- **TASK PROMPT**:
Your answer should be every line below that includes the word "will".

- **MATERIAL PROVIDED**:
========
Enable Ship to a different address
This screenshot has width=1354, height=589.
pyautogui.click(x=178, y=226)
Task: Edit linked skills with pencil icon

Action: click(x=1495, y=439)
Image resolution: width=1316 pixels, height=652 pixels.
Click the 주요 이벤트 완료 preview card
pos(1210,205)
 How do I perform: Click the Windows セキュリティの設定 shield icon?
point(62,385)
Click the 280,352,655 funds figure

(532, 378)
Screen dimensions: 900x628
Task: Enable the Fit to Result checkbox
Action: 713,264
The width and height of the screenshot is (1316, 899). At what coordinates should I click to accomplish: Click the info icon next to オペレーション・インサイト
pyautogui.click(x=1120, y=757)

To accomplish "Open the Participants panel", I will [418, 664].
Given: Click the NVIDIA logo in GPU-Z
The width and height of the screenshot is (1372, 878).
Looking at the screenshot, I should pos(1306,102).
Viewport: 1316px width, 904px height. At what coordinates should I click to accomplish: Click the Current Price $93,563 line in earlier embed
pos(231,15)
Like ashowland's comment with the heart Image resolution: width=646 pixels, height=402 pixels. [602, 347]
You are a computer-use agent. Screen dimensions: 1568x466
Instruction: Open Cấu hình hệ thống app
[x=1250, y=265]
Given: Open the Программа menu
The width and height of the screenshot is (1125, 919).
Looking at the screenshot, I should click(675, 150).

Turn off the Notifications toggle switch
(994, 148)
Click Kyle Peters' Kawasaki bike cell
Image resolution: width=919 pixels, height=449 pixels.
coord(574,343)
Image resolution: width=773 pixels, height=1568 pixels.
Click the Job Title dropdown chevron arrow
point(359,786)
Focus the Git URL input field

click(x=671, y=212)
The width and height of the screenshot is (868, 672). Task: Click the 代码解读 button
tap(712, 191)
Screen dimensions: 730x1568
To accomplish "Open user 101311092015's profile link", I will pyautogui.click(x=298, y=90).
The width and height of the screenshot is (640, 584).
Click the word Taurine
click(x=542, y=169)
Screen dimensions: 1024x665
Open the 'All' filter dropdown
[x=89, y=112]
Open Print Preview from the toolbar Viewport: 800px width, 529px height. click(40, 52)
========
- **OUTPUT**:
To accomplish "Open the Participants panel", I will [418, 664].
To accomplish "Open user 101311092015's profile link", I will pyautogui.click(x=298, y=90).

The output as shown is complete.